Mais voilà que, précisément, à cette logique qu’on doit bien qualifier de normale, la parabole ajoute une autre possibilité, suggère qu’une autre attitude est possible. Certes, les récoltes de figues ont été consternantes jusqu’à présent, mais on peut encore néanmoins lui laisser une chance ; on peut encore espérer que, malgré tout, une quatrième année ne soit pas aussi lamentable. Dans la loi de Moïse, d’ailleurs, les fruits qu’un arbre donne pendant ses trois premières années n’appartiennent pas au propriétaire de l’arbre, mais à Dieu, au Seigneur (Lv 19, 23 ; cf. Dt 26, 12) et cet homme qui a planté ce figuier et qui, pendant trois ans, n’en a pas obtenu de figues n’a donc aucunement été lésé personnellement. Sa revendication est égoïste et gourmande, elle est raisonnable quant à l’agriculture, mais mesquine quant à l’espérance. Aussi, l’idée du vigneron, du régisseur de cette vigne, est-elle également sensée : « laisse-le encore cette année » (Lc 13, 8), accordons-lui un délai de grâce, une patience miséricordieuse. Peut-être qu’un peu de bienveillance s’avérera plus satisfaisante.

Si cette parabole fait suite à l’affaire des catastrophes fortuites, c’est qu’il y est question du même enjeu. C’est le même problème envisagé de deux manières complémentaires : le rapport entre le délai et le pardon. A l’époque du Christ, le philosophe païen Plutarque a consacré un ouvrage à cette question : Sur les délais de la justice divine dans la punition de coupables[1]. Voilà en effet une question qui semblait scandaleuse : Pourquoi les méchants ne sont-ils pas immédiatement anéantis ? Pourquoi des justes sont-ils anéantis à l’improviste ? Allons-nous prendre prétexte de ce faux scandale pour refuser d’être généreux ? Jésus répond : ceux qui périssent ne sont pas forcément coupables – mais alors il faut vous convertir.

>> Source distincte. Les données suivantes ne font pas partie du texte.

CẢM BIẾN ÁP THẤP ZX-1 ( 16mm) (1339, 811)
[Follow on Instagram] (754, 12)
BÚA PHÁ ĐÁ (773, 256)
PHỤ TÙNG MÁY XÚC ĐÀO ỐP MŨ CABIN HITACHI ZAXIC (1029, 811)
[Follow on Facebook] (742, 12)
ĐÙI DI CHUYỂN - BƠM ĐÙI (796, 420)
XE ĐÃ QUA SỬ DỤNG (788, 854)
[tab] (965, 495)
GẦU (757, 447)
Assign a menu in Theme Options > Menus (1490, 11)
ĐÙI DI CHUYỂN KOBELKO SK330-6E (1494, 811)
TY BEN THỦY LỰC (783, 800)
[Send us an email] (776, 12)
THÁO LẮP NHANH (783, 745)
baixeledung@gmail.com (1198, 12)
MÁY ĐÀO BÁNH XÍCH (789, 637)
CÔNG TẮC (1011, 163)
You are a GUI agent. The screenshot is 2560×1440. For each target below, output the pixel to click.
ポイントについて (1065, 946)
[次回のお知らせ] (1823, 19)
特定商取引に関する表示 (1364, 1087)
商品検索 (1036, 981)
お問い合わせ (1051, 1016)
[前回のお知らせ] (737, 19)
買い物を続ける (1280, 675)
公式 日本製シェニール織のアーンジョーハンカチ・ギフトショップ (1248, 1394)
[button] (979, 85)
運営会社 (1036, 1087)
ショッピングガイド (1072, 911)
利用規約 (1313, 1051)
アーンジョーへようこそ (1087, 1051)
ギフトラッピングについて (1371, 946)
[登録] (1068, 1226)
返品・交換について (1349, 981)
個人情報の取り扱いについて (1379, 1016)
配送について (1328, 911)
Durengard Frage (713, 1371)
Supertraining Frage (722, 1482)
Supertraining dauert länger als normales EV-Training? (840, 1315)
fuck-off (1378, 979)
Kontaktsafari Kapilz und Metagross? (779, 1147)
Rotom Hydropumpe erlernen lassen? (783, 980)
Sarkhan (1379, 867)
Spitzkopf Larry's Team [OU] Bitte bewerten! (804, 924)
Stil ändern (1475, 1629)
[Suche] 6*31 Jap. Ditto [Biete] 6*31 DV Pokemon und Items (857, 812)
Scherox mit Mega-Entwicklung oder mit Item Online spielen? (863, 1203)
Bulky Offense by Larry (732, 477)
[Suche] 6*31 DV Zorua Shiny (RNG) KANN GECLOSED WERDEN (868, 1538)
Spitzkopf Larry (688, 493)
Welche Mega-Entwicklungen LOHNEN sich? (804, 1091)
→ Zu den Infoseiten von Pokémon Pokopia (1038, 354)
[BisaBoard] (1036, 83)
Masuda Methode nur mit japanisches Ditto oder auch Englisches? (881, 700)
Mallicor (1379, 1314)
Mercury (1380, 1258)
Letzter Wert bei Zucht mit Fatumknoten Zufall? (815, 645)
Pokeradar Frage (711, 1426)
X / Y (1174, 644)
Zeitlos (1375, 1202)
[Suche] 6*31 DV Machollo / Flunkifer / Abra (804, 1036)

Et il répond encore : ceux qui sont mauvais ne sont pas forcément anéantis – mais alors il faut vous convertir. Ce qui importe donc n’est pas tant que les uns meurent et que les autres vivent ; cela ne dit rien sur leur justice ni sur leur méchanceté. Simplement : il y a des gens qui meurent, et des gens qui survivent (mais qui mourrons un jour eux aussi, évidemment). Ce qui importe c’est d’être juste, c’est de mettre à profit le moment présent pour faire le bien, de faire de chaque instant qui nous est donné une occasion de nous améliorer. « C’est maintenant le temps favorable ; c’est maintenant le jour du salut » (2Co 6, 2) : pas hier, pas demain ; aujourd’hui. C’est ce carême qui nous est offert par l’Eglise pour vivre mieux. Dieu nous donne « cette année encore » l’opportunité de faire le bien. « Mais si vous ne vous convertissez pas… », ce serait vraiment dommage.